Bem sintomática é a sentença do juiz John Woosley, que finalmente liberou “Ulisses” para os norte-americanos em 1933: “Como afirmei, ‘Ulisses’ não é um livro de leitura fácil. É, alternadamente, brilhante e tedioso, inteligível e obscuro. Em muitas partes parece-me desagradável, mas, apesar de conter, como lembrei acima, muitas palavras geralmente consideradas vulgares, não encontrei nada que me pareça vulgar por puro amor à vulgaridade. Cada palavra do livro contribui como uma peça de um mosaico”.
O crítico brasileiro Fabio Akcelrud Durão fez um belíssimo inventário das leituras de “Ulisses” desde a sua publicação. Como a dificuldade de se entender o livro sempre foi tópico de discussão, ele apontou quatro momentos de busca de “coerência” no romance joyceano por parte de quem o lê. Segundo ele, os primeiros leitores apontaram a inédita destruição da linguagem e da narrativa. Predominou a perplexidade de resenhistas e até de figuras tarimbadas como o psicólogo Carl Jung.
“Não há naquelas 735 páginas nenhuma repetição óbvia, nem mesmo uma única linha abençoada na qual o leitor que vem sofrendo de longe possa repousar; não há lugar algum onde ele se possa sentar, inebriado de memórias, e contemplar com satisfação o trecho de estrada por ele percorrido, seja de 100 páginas ou mesmo menos”, assinalou Jung. “O fluxo impiedoso segue sem pausa, e sua velocidade ou viscosidade aumenta nas últimas 40 páginas até o ponto de se tornar insuportavelmente tenso.”
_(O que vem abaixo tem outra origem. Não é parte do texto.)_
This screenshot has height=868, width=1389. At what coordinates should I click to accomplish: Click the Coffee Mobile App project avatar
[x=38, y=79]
Segundo Durão, a leitura de “Ulisses” ganha luz no momento (o segundo) em que surgem interpretações da estrutura do romance. Uma das mais conhecidas é aquela que traça um paralelo do livro com a “Odisseia” de Homero. Dessa maneira, foi possível encontrar uma forma já conhecida para compressão da trama. Leopold Bloom seria um Ulisses no mundo sem a poesia épica e que não acredita em deuses. O herói é um sujeito comum de uma área urbana cujo corpo tem mil sensações e a cabeça gira e gira o tempo todo.
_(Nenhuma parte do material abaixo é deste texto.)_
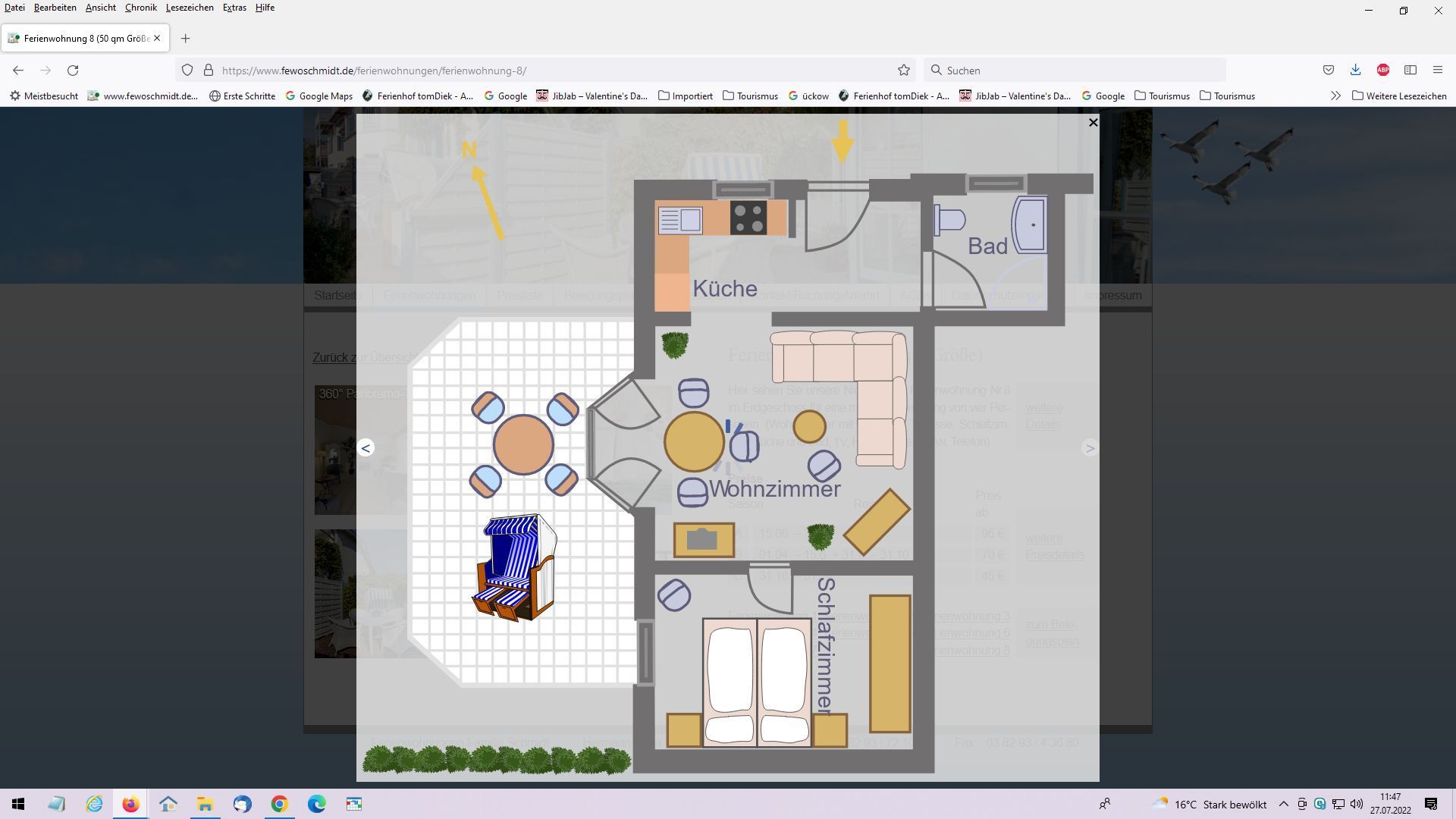Close the floor plan lightbox
This screenshot has height=819, width=1456.
click(1093, 122)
A leitura “estrutural” tornou o livro de Joyce legível, com linhas narrativas e fios da meada para guiar o leitor. Foi um certo alívio, mas só até o momento (o terceiro) que alguns leitores descobriram os “buracos” ou os pontos cegos do romance. Voltou a ideia de uma história com baixa coerência e linguagem opaca (nada transparente), graças aos grandes intérpretes pós-estruturalistas Derrida e Lacan. Houve descobertas de detalhes incríveis do livro, como a questão do diálogo de Joyce com ideias musicais.
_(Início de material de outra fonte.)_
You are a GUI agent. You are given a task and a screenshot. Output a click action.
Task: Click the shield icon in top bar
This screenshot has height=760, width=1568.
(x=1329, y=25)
O quarto e último momento seria o reconhecimento de todas as leituras anteriores de “Ulisses”. Para ser um clássico ou uma obra rica ao extremo, um livro literário de verdade estimula as mais variadas leituras, da narratologia à sociologia, passando pelas estéticas da recepção do leitor, a psicanálise e até pelos estudos pós-coloniais. Como diz Durão, no final das contas “Ulisses lê seus leitores”. o livro passa a gerar e formar seus próprios leitores ao longo dos anos e, também, séculos.